‘Most families take primary care of their elderly parents’

More than 700,000 Israelis are the primary caregivers for their elderly parents despite having little or no training in the field, new research released Thursday – in time for International Family Day this weekend – has found.
The findings form the basis of The Elderly and the Family by Prof. Itzhak Brick, director-general of Eshel, the American-Jewish Joint Distribution Committee’s Association for the Planning and Development of Services for the Aged in Israel, and University of Haifa Prof. Ariella Levinstein, and published by the JDC last week.
“In Israel today, the family creates the main infrastructure on which most people base their lives,” commented Brick. “This means that there are important and ongoing connections that last a lifetime for most people. And in turn, the family becomes the central support for people as they age.”
According to the research undertaken by Brick and Levinstein, between 80 and 90 percent of Israelis are the primary caregivers for their aging parents, even though they might lack knowledge of how to provide such care.

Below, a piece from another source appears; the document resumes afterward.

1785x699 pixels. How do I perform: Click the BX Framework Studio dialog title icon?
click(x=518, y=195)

In addition, some 63% of Israelis believe that they must live close by their parents in order to help them as they age; a percentage much higher than that of other countries such as England, where it is only 31%, and Germany, 29%.
Also, nearly half (41%) of children with elderly parents said they must make sacrifices in their own lives in order to take care of their parents, and the overwhelming majority of those interviewed for the research (71%) said they felt that elderly parents deserved their care as a kind of payback for all the work they did for them as children.

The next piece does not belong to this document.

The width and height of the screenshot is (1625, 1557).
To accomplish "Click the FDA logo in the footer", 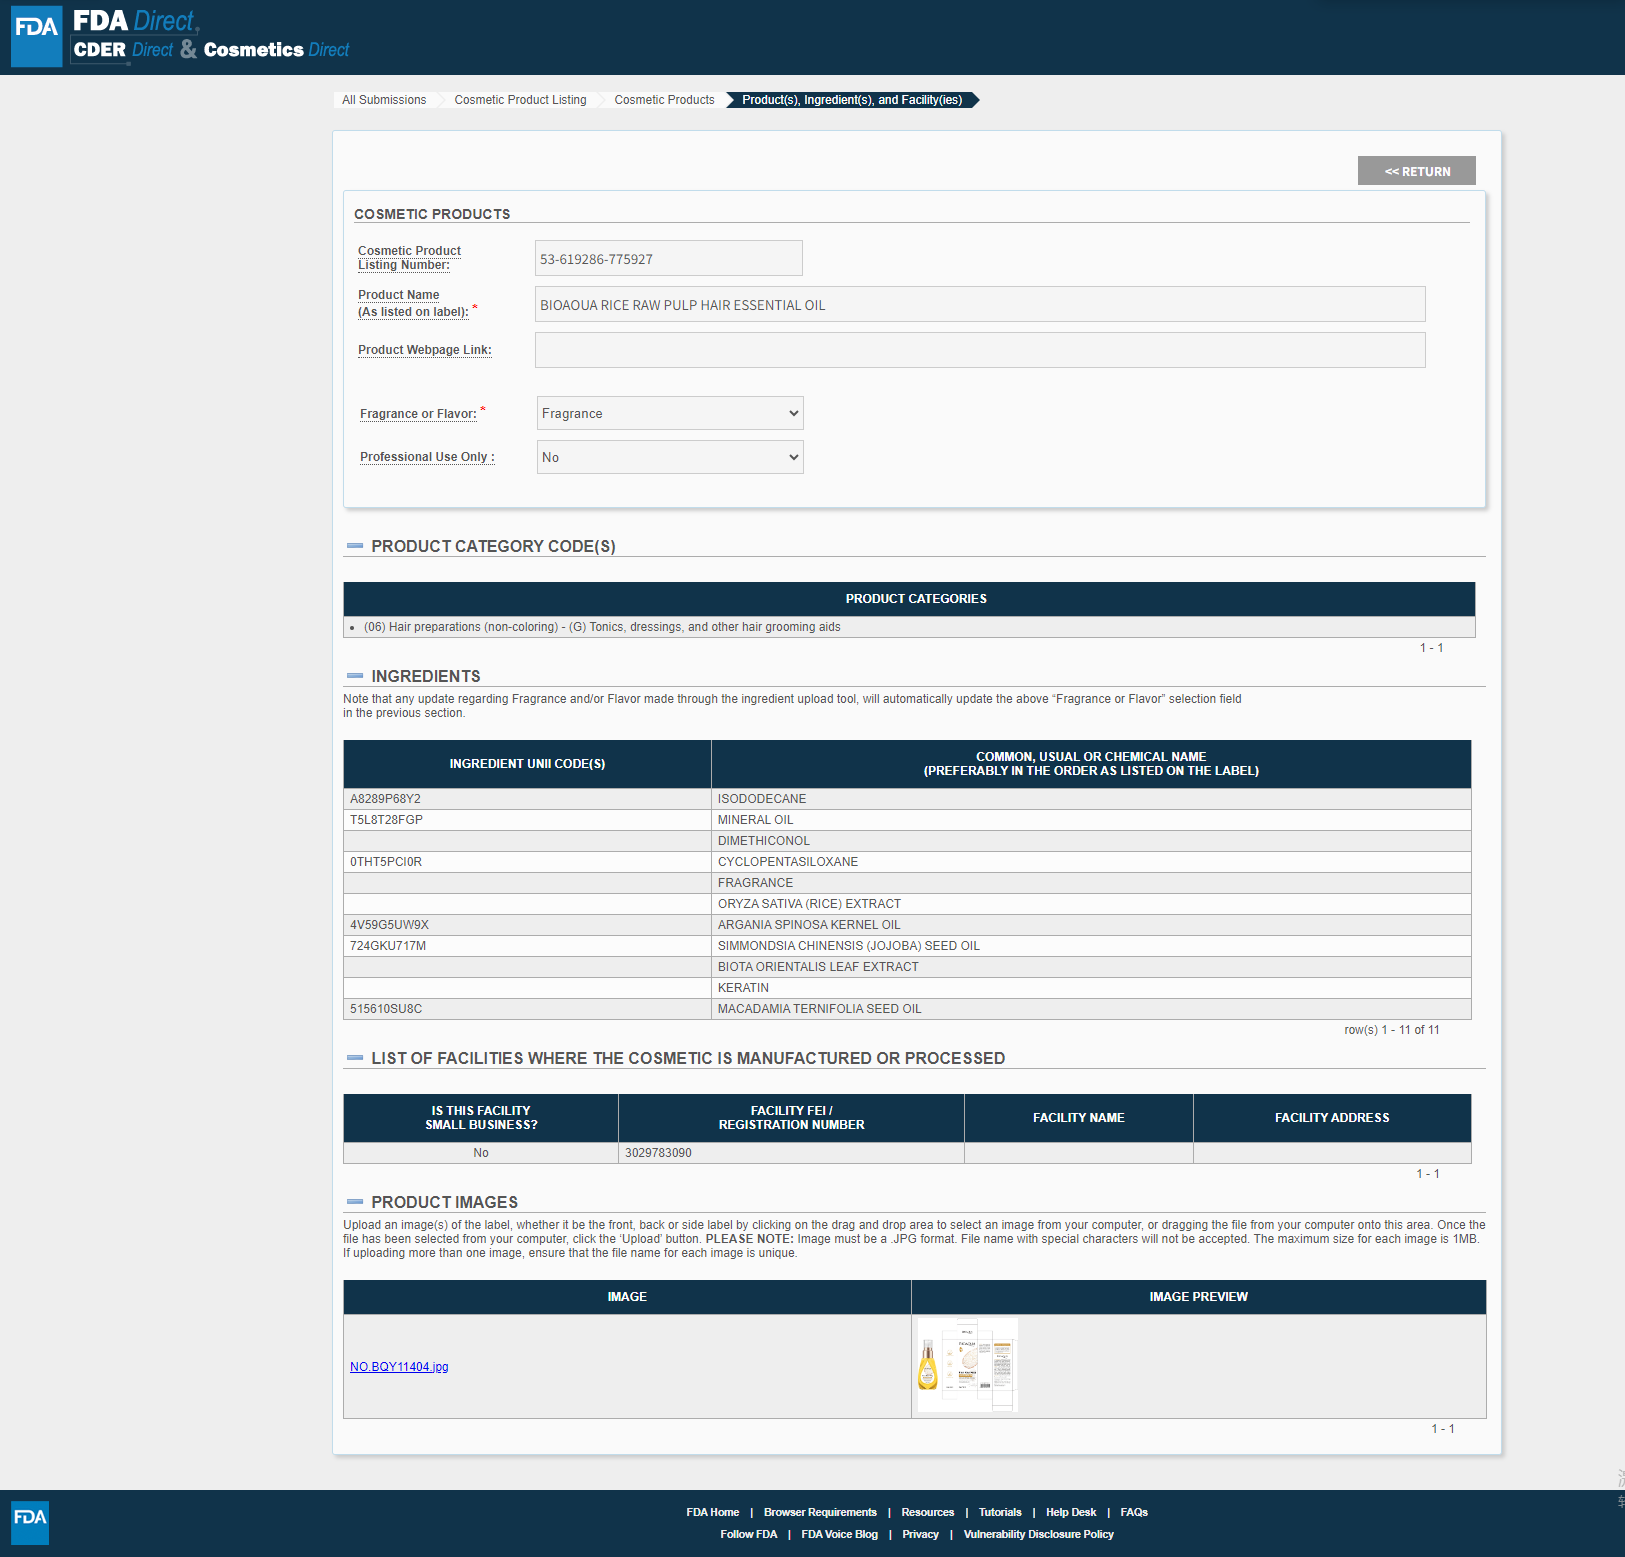I will pyautogui.click(x=30, y=1522).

In their book, Brick and Levinstein point out that this level of commitment to caring for aging parents is far higher in Israel than in other European countries such as Germany, Britain and Norway. They cite Germany, where only 23% see caring for elderly parents as a duty, and Norway, where only 40% said they felt this way.
In terms of the type of support given by children to their parents as they grow old, the research found that more than half of the people interviewed saw their role as providing emotional support to their parents, 28% saying they helped them out regularly with shopping, 10% with housework, 11% with repairs and 9% with financial support.